Oscar 8-Ball: Wes Anderson’s ‘Moonrise Kingdom’
Will the actors and filmmakers from your favorite movie be making room on their mantels this award season? Or watching the Oscars from afar? Oscar 8-Ball knows all. Throughout the coming months, Gold Standard columnist Glenn Whipp will assess the chances of every film in contention. Maybe that includes “Ted.” Probably it doesn’t. Only the magic Oscar 8-Ball knows.
We start by rounding up the early comers, beginning with Wes Anderson’s beguiling storybook tale, “Moonrise Kingdom.”
Focus Features has a busy fall on its hands with four strong best picture contenders. “Anna Karenina” and “Hyde Park on Hudson” premiere next month at Toronto, with Gus Van Sant’s issue drama “Promised Land” arriving in December.
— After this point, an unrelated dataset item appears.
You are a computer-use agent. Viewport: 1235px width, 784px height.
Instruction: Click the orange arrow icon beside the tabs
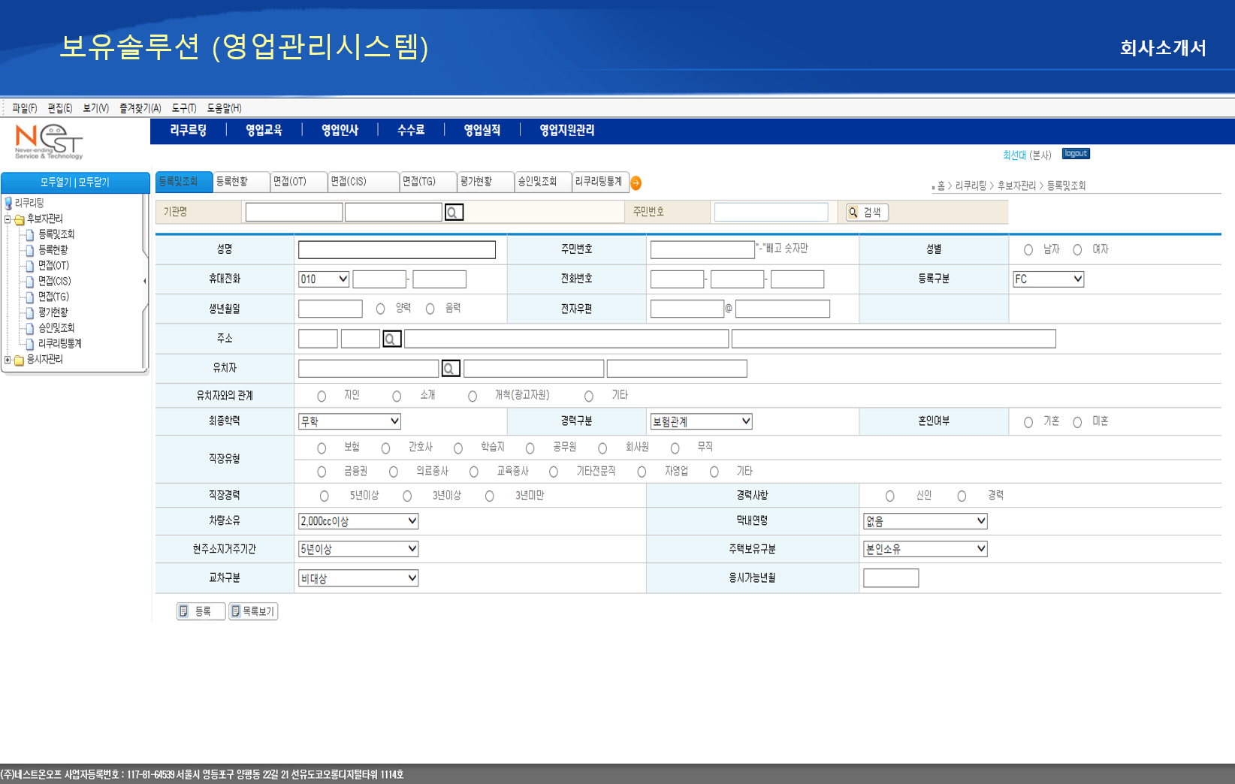coord(636,182)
Will they be good movies? Given the filmmakers -- Joe Wright, Roger Michell and Van Sant -- that seems a pretty safe bet. Will they be transcendent works of art? We’ll get back to you on that.
But Focus has already released one film that bears the stamp of greatness -- “Moonrise Kingdom.” Wes Anderson’s rapturous young-romance/adventure tale will soon become the year’s highest-grossing indie film. Can that commercial success translate to favor with academy voters? We give the 8-Ball three shakes to see:
You may rely on it: Anderson has two Oscar nominations for his distinctive body of work. He and Owen Wilson shared a screenplay nod for 2001’s dysfunctional family saga “The Royal Tenenbaums” and, eight years later, Anderson returned to the nominees circle for directing the stop-motion animated feature “The Fantastic Mr. Fox.” It’s a meager inventory, one that voters would do well to beef up, giving Anderson and “Moonrise” co-writer Roman Coppola a well-deserved original screenplay nomination.
Ask again later: Anderson’s detractors carp that his movies are precious, overly ordered, airless even. But “Moonrise” charmed almost all of his harshest critics. Could that lead to some recognition for the masterful work of cinematographer Robert Yeoman, production designer Adam Stockhausen and costume designer Kasia Walicka-Maimone? It should. They all deserve more than a Khaki Scout badge, that’s certain. And if Focus can snag a handful of below-the-line nominations, perhaps a best picture nod will follow.
The key to such a campaign might not be positioning “Moonrise” as the ultimate example of Anderson’s impeccably orchestrated style but, rather, persuading voters that it’s an altogether different kind of Wes Anderson movie, a deeply felt, almost epic story of young love, put across with a purity and innocence never glimpsed in movies such as “Rushmore” and “Bottle Rocket.” It’s all there on screen. Voters simply need to look past their preconceptions to see it.
Outlook not so good: Though the cast is uniformly great, it likely only has a shot at the SAG ensemble award. The young leads are unknowns and, among the supporting players, only Bruce Willis stands out, though for the kind of quiet, melancholy turn that academy voters rarely recognize.